Elon Musk hosted the launch event for Grok 3, introducing its core features and the new tool "Deep Search." The xAI team successfully built the world's largest training cluster in 122 days, coordinating training using 100,000 H100 GPUs. The challenges faced by the team included ensuring the collaborative operation of all GPUs to avoid training errors caused by the failure of a single GPU. Musk emphasized the team's engineering achievements, breaking the expected timeline set by data center providers
Yesterday at noon, Elon Musk hosted the highly anticipated launch event for the "world's strongest artificial intelligence" — Grok 3.
He appeared alongside Igor Babuschkin, the chief engineer of xAI, co-founder Jimmy Ba, and Yuhuai "Tony" Wu, detailing the core features of Grok 3, including its significantly enhanced reasoning capabilities, natural language processing abilities, and the newly launched "Deep Search" tool. This tool is designed to handle complex queries, integrating web searches and real-time information from the X platform to provide users with more accurate and in-depth answers.
In response to the last audience question, Elon introduced how the xAI team achieved another engineering miracle: overcoming numerous challenges to build and launch the world's largest training cluster with 100,000 cards in just 122 days.
Audience Question:
What was the most difficult part of this project (Grok 3)? What excites you about it?
Jimmy Ba:
Looking back, I think the most difficult part was coordinating the training of the entire model on 100,000 H100 GPUs, which was almost like battling the ultimate BOSS of the universe — entropy. Because at any moment, a cosmic ray could hit and flip a bit in a transistor, and if there’s an error in one bit during the gradient update, the entire gradient update could go awry.
And now we have 100,000 such GPUs, and we must make them work together every time; at any moment, any one GPU could fail.

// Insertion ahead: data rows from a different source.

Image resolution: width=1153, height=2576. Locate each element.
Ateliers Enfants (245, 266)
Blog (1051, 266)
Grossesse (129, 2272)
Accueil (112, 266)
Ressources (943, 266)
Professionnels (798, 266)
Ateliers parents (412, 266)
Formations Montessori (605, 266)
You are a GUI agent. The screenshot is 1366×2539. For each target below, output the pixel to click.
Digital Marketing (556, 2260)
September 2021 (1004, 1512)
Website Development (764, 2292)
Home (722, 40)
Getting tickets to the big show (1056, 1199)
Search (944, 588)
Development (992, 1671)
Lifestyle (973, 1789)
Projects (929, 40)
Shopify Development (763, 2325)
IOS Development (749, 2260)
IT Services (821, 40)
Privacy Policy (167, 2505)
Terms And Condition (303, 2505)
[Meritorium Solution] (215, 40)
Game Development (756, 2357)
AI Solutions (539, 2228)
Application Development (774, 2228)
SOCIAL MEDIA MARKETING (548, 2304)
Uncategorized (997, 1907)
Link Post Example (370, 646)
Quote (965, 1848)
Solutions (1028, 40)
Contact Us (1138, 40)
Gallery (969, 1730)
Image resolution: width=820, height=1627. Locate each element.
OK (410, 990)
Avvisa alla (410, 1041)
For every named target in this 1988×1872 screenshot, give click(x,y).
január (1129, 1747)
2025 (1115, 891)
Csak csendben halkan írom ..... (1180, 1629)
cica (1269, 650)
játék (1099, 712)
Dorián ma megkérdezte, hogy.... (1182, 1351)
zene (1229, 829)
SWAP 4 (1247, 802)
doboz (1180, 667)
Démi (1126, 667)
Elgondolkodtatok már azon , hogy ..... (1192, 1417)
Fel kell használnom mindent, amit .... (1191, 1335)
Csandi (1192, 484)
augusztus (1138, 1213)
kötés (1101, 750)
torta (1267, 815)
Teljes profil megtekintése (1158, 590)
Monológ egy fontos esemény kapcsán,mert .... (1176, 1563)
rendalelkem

Jimmy Ba, a Chinese, assistant professor at the University of Toronto, and one of the founding 12 employees of the xAI team, is a student of AI pioneer Geoffrey Hinton.
Elon Musk:
Yes, it’s worth breaking down how we got the world’s most powerful training cluster up and running in 122 days.
Initially, we didn’t actually plan to build a data center ourselves. We approached data center providers and asked them how long it would take to coordinate 100,000 GPUs in one place. They gave us a time frame of 18 to 24 months. We thought, 18 to 24 months means failure is inevitable So the only way is to do it ourselves.
So, we broke down the problem. For example, we needed a building, and we couldn't build one ourselves; we had to use an existing building. So we basically looked for some abandoned factories that were in good condition, like those that went out of business due to a company's bankruptcy.
We found an Electrolux factory in Memphis. That's why it's in Memphis—home of Elvis Presley and one of the capitals of ancient Egypt.
It's actually a very nice factory; I don't know why Electrolux left, but it provided shelter for our computers.
Then, we needed power, initially at least 120 megawatts, but the building itself only had 15 megawatts. Ultimately, for 200,000 GPUs, we needed 0.25 gigawatts of power.
We initially rented a bunch of generators. On one side of the building, we had rows of generators until we could connect to the utility power.
Then, we also needed cooling. So on the other side of the building, we had rows of cooling equipment. We rented about a quarter of the mobile cooling capacity in the United States.
Next, we needed to install all the GPUs, which are all liquid-cooled. To achieve the necessary density, this is a liquid cooling system. So we had to install all the piping for the liquid cooling system. No one has ever built a liquid-cooled data center on a large scale.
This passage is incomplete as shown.